*** Opening PROVIDED DATA ***

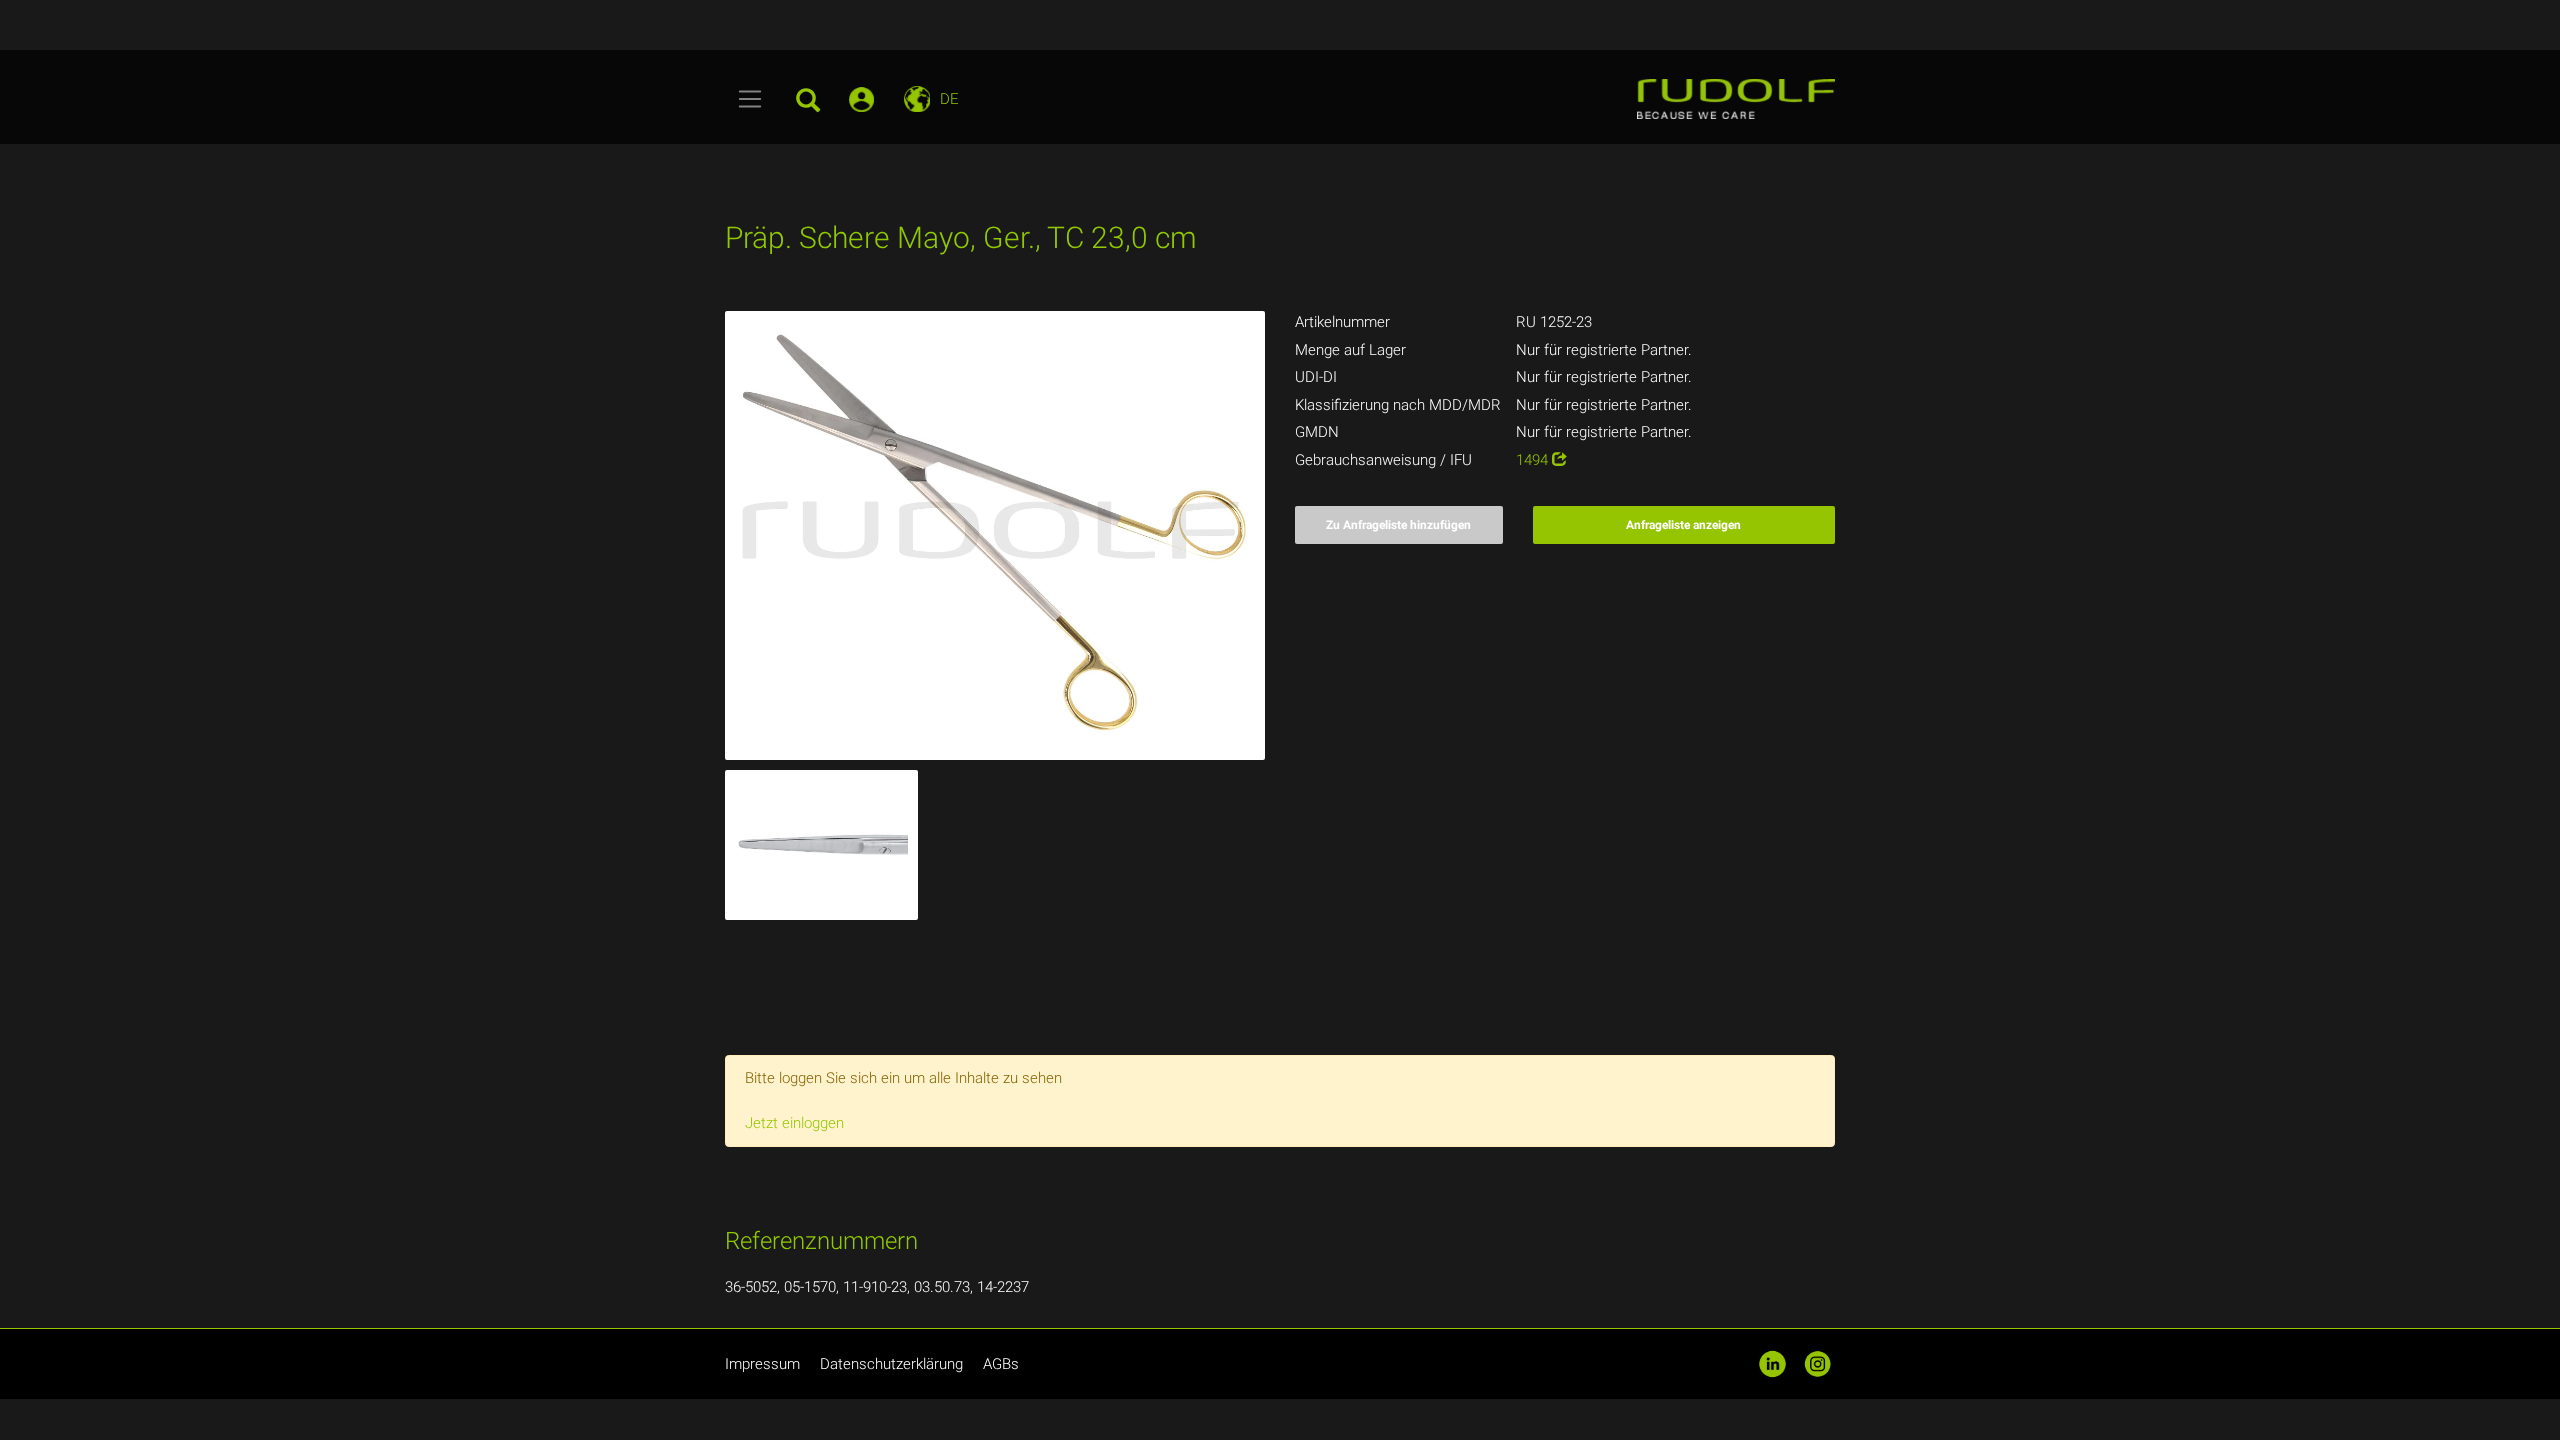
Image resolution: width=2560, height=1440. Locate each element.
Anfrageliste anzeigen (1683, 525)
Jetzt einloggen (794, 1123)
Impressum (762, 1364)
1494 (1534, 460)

*** Closing PROVIDED DATA ***
*** Opening PROVIDED DATA ***

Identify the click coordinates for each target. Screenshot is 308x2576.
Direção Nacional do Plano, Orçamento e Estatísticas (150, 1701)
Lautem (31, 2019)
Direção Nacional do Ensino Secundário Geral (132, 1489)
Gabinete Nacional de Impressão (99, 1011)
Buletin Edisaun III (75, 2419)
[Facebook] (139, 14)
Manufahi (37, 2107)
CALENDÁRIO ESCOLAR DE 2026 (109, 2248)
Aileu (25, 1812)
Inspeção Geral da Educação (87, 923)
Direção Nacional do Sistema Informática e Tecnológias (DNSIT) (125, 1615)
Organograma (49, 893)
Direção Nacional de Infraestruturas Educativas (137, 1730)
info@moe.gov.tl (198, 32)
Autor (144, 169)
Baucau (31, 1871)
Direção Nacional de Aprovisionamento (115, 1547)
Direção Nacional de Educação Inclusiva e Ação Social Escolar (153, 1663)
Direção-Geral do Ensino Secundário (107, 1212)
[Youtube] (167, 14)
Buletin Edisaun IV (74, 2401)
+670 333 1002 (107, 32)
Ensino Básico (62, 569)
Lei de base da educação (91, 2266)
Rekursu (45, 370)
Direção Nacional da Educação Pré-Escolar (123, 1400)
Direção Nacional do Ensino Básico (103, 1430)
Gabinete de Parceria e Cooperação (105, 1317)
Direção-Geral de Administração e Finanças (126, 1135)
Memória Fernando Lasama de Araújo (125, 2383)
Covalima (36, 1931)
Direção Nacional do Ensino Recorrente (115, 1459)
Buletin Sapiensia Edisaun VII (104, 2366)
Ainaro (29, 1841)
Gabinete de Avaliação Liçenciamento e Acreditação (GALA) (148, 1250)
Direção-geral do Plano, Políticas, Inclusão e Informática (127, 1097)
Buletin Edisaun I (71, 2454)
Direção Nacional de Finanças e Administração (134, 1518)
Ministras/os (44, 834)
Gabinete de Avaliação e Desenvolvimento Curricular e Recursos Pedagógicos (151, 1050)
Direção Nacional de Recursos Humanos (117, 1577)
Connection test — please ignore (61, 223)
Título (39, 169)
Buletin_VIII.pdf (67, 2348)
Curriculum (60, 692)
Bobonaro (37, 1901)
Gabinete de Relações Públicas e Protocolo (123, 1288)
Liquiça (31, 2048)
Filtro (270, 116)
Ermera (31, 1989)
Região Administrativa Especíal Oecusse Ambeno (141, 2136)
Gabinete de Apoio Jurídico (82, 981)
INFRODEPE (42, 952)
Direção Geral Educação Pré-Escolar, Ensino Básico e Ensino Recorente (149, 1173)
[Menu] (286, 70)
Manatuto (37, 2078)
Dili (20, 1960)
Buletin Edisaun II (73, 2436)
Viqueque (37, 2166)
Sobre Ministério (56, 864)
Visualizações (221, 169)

*** Closing PROVIDED DATA ***
*** Opening PROVIDED DATA ***

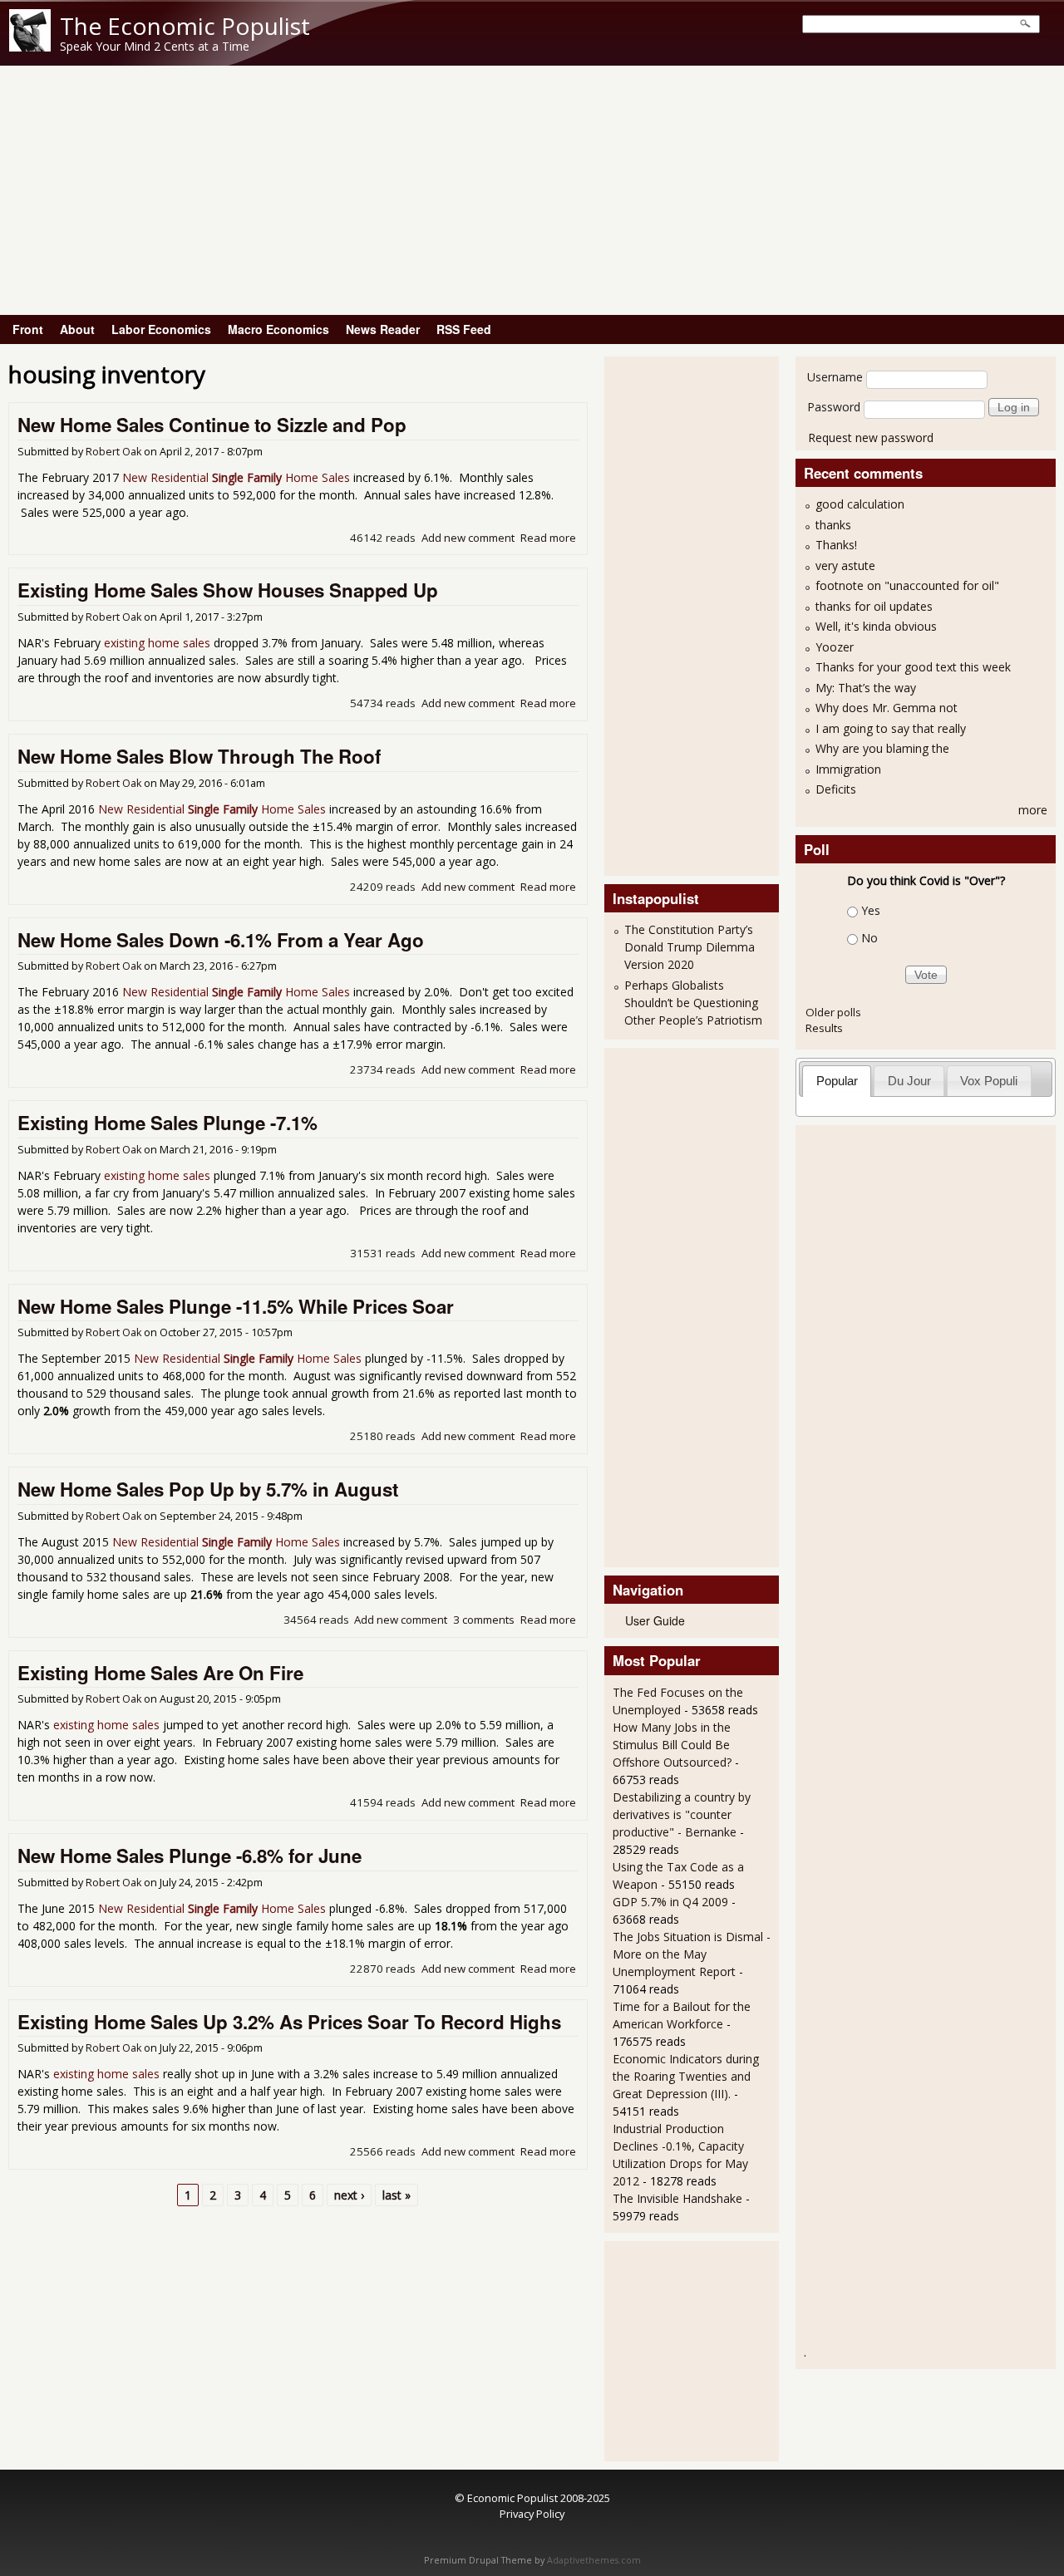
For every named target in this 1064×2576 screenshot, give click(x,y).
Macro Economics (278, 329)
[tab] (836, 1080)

*** Closing PROVIDED DATA ***

» **EXERCISE DESCRIPTION**: Lines containing the string "Avaliação" in the listing: say how many there are, giving only the number.

» **SOLVED PROBLEM**: 2